Andrey Borodin <x4mmm@yandex-team.ru>

From: Andrey Borodin <x4mmm@yandex-team.ru>
To: Alexander Korotkov <aekorotkov@gmail.com>
Cc: Kirill Reshke <reshkekirill@gmail.com>, PostgreSQL Hackers <pgsql-hackers@lists.postgresql.org>, Melanie Plageman <melanieplageman@gmail.com>
Date: 2025-09-10T11:59:56Z
Lists: pgsql-hackers

> On 10 Sep 2025, at 15:25, Alexander Korotkov <aekorotkov@gmail.com> wrote:
> 
> I think the approach #2 is more appropriate for bc22dc0e0d, because in
> the critical section we only wait for other processes also in the
> critical section (so, there is no risk they will exit immediately
> after postmaster death making us stuck).  I've implemented a patch,
> where waiting on conditional variable is replaced with LWLock-style
> waiting on semaphore.  However, custom waiting code just for
> AdvanceXLInsertBuffer() doesn't look good.

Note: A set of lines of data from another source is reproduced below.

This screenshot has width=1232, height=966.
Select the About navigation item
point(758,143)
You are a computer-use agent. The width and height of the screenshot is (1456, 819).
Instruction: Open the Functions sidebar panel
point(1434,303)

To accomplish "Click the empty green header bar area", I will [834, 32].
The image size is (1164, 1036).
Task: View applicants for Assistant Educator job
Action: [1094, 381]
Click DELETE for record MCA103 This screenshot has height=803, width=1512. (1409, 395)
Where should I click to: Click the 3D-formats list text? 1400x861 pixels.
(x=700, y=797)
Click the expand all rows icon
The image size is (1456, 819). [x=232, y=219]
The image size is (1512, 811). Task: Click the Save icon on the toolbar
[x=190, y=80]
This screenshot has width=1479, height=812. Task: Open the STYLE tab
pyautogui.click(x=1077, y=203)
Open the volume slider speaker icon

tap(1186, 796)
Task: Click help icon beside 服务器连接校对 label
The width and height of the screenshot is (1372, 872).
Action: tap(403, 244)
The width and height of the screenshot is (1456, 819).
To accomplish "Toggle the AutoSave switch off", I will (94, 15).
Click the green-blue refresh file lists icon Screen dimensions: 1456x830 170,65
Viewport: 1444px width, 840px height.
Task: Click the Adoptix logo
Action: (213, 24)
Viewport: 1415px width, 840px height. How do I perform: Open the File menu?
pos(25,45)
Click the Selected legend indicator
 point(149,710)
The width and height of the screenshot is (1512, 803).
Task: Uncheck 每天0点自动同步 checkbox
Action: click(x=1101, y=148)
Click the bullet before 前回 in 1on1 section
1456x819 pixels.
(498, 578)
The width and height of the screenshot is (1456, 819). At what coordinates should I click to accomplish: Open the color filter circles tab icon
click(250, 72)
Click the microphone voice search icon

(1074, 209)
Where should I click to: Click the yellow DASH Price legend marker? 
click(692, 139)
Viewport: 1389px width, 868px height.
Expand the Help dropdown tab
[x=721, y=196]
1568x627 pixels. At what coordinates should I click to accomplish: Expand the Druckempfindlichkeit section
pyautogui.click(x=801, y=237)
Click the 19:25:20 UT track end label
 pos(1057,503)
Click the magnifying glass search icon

Well, at least I'd like to see corruption-free solution for injection point wait too.

>  I believe we need some
> general solution.  We might have a special kind of condition variable,
> a critical section condition variable, where both waiting and
> signaling must be invoked only in a critical section.  However, I dig
> into our Latch and WaitEventSet, it seems there are too many
> assumptions about postmaster death.  So, a critical section condition
> variable probably should be implemented on top of semaphore.  Any
> thoughts?

We want Latch\WaitEventSet, but for critical section. Is it easier to implement from scratch (from semaphores), or is it easier to fix and maintain existing Latch\WaitEventSet?


Best regards, Andrey Borodin.